▸ What you will do: Identify the line with "Viewport: 1400px width, 842px height."; copy word for word that line and every one after it, to the end of the listing. Exclude pictures.

▸ Given information:
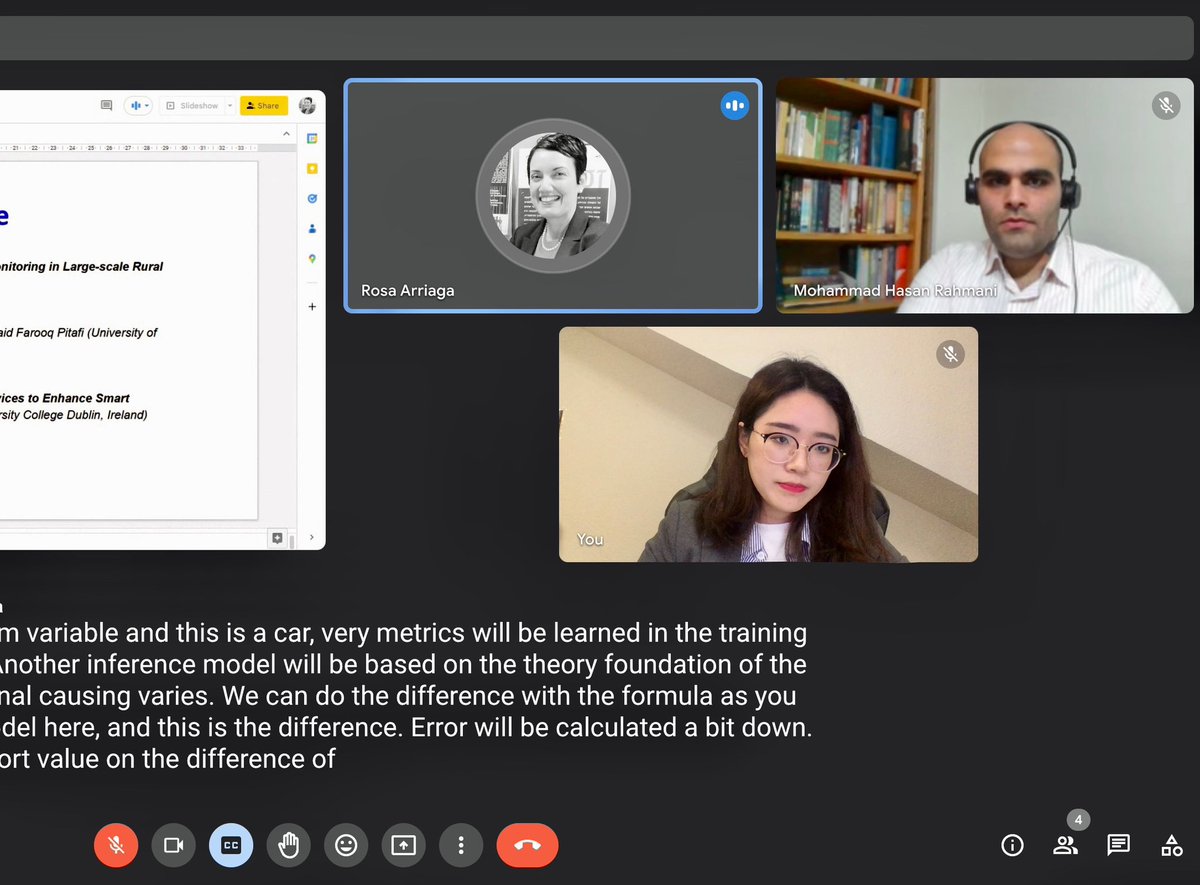Click the yellow Share button in Slides
The height and width of the screenshot is (885, 1200).
(x=263, y=105)
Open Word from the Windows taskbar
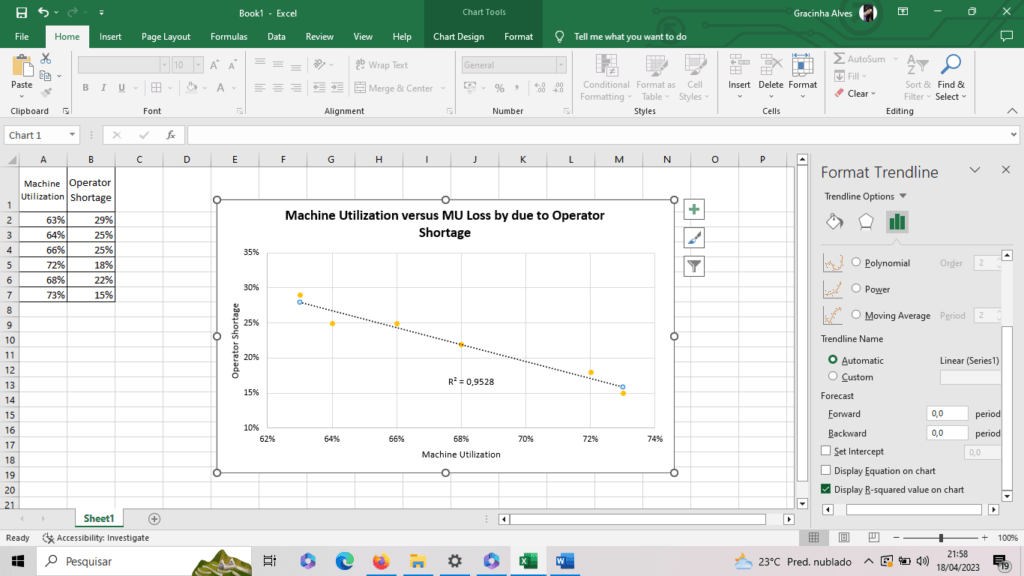Screen dimensions: 1024x576 563,561
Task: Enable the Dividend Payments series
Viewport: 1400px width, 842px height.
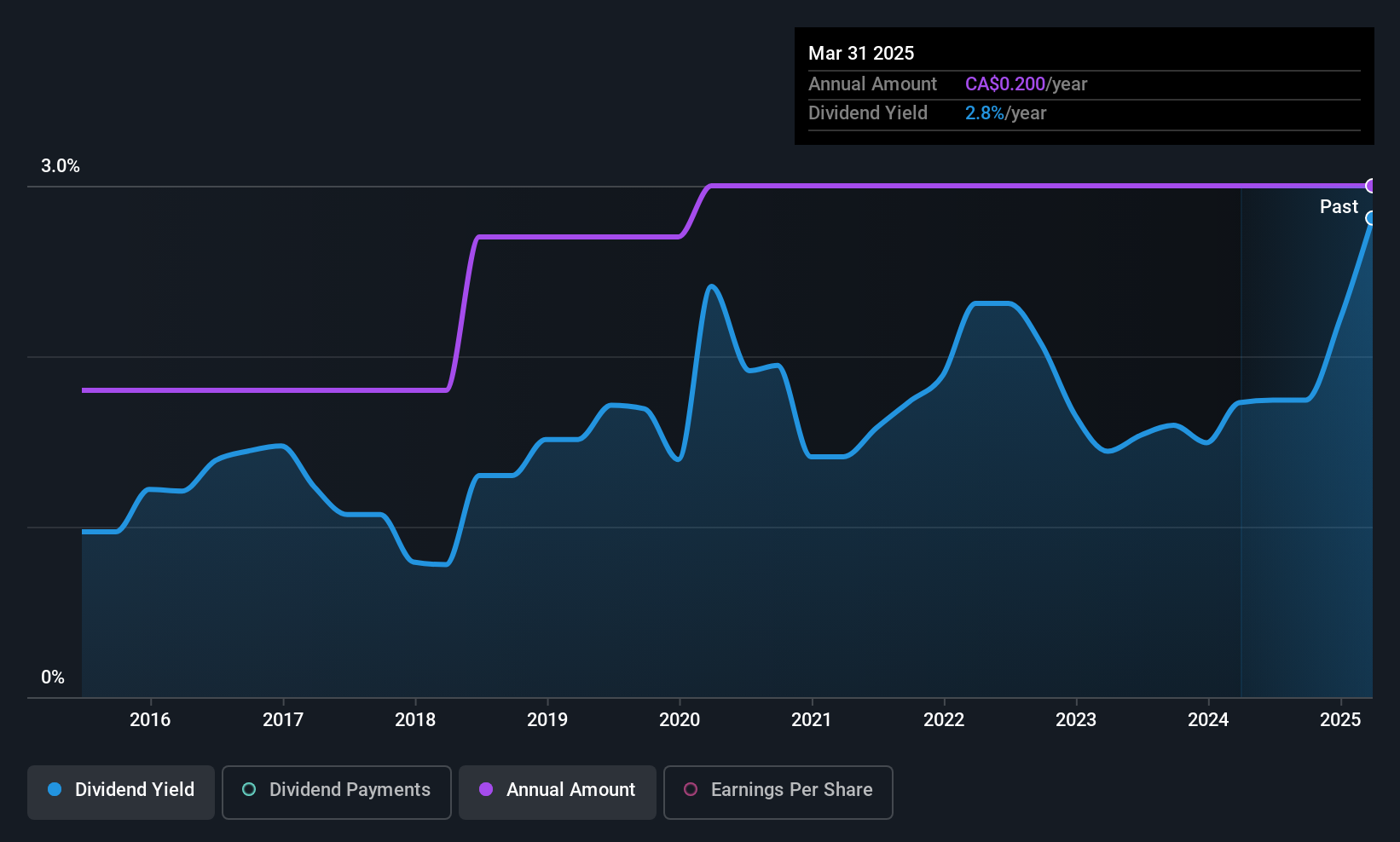Action: pyautogui.click(x=337, y=792)
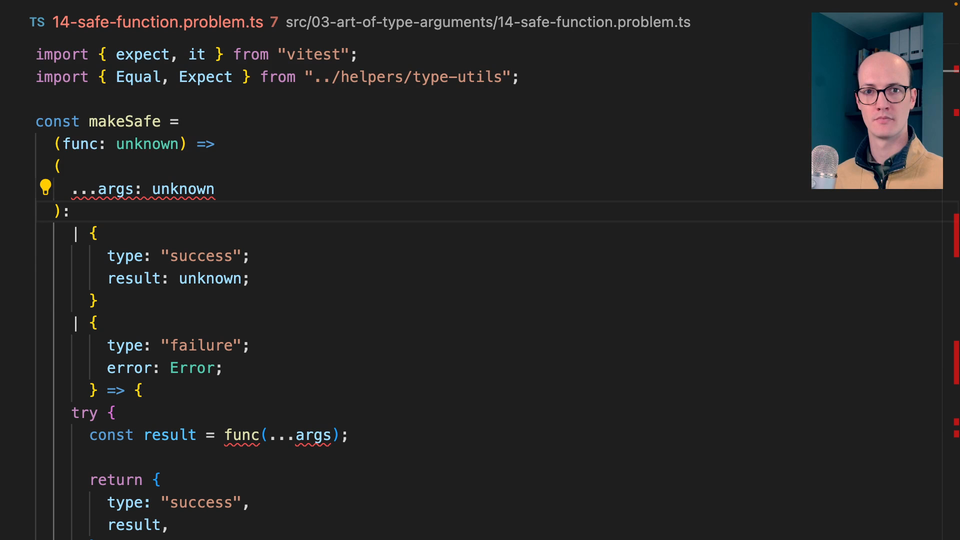Click the red-underlined func call inside try

click(x=241, y=435)
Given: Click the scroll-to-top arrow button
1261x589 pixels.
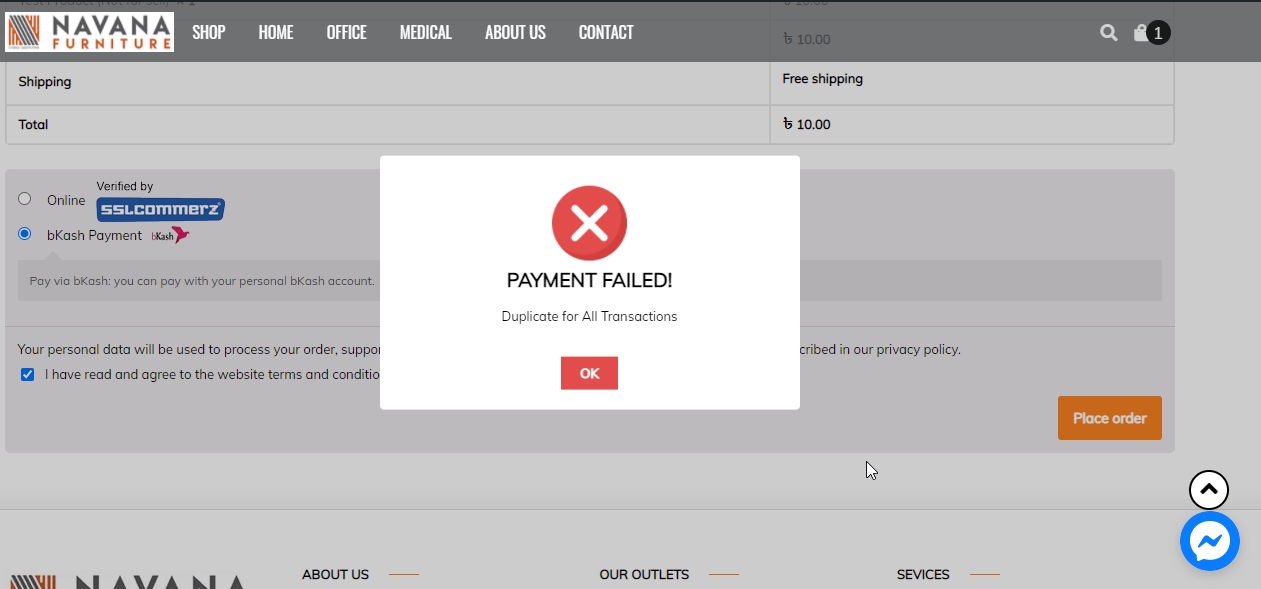Looking at the screenshot, I should coord(1208,490).
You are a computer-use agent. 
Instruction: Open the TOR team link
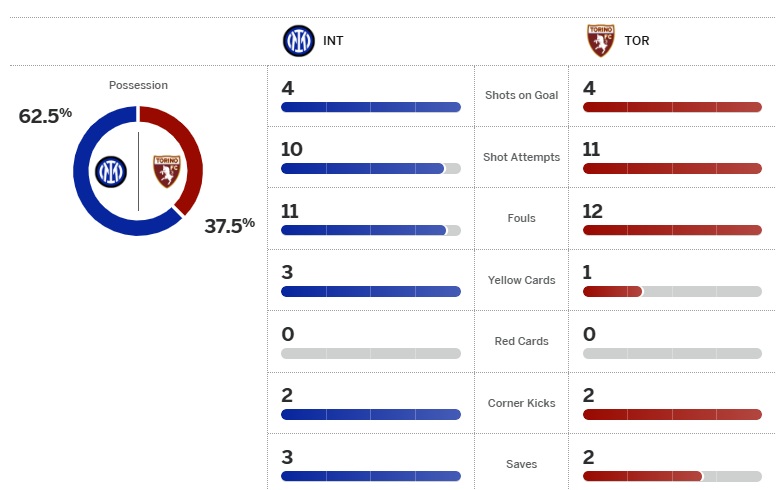pos(636,41)
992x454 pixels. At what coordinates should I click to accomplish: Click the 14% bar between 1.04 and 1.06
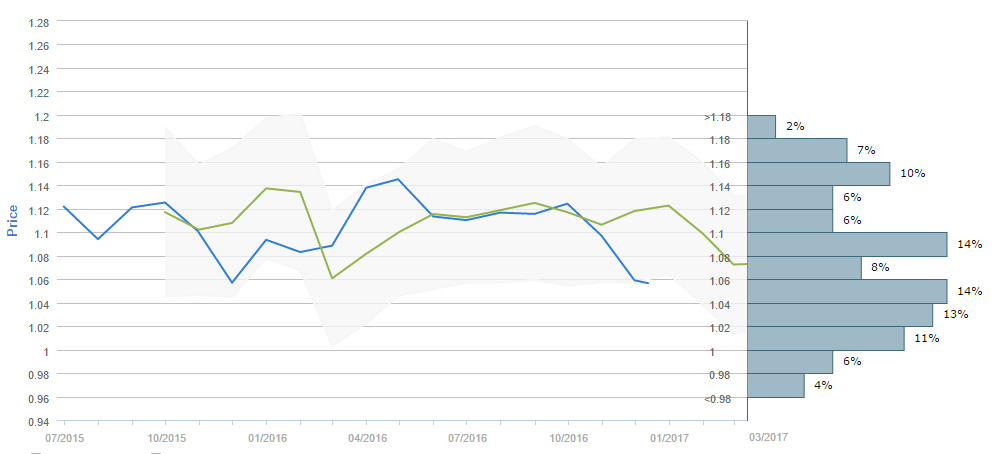[847, 291]
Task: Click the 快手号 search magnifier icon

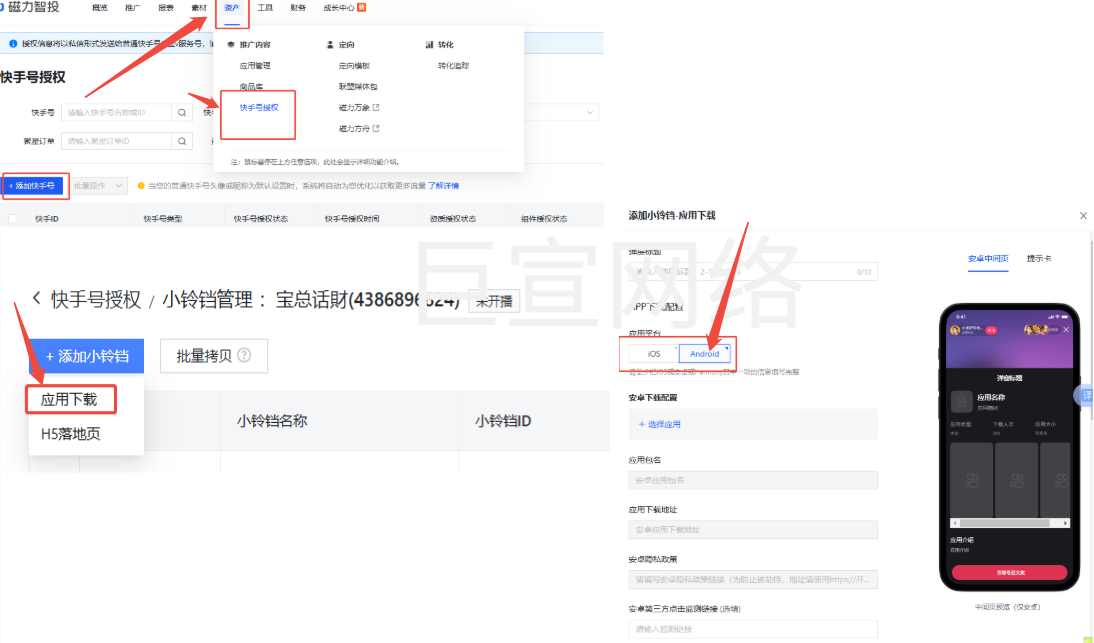Action: coord(182,113)
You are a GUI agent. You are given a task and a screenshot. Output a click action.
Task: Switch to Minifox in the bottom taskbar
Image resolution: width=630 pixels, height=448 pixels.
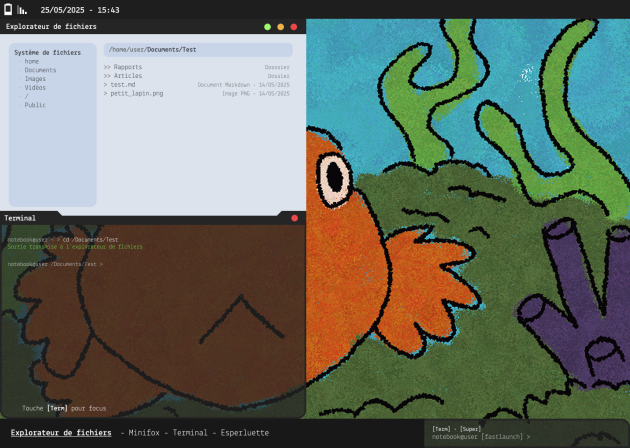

▸ Response for this exercise:
Viewport: 1400px width, 842px height.
Action: pyautogui.click(x=337, y=792)
Click the red-underlined func call inside try

click(x=241, y=435)
Given: Click the scroll-to-top arrow button
1261x589 pixels.
Looking at the screenshot, I should coord(1208,490).
You are a computer-use agent. 
Instruction: Open the TOR team link
pos(636,41)
992x454 pixels. At what coordinates should I click to accomplish: Click the 14% bar between 1.04 and 1.06
[847, 291]
Task: Click the 快手号 search magnifier icon

Action: coord(182,113)
You are a GUI agent. You are given a task and a screenshot. Output a click action.
Task: Switch to Minifox in the bottom taskbar
Image resolution: width=630 pixels, height=448 pixels.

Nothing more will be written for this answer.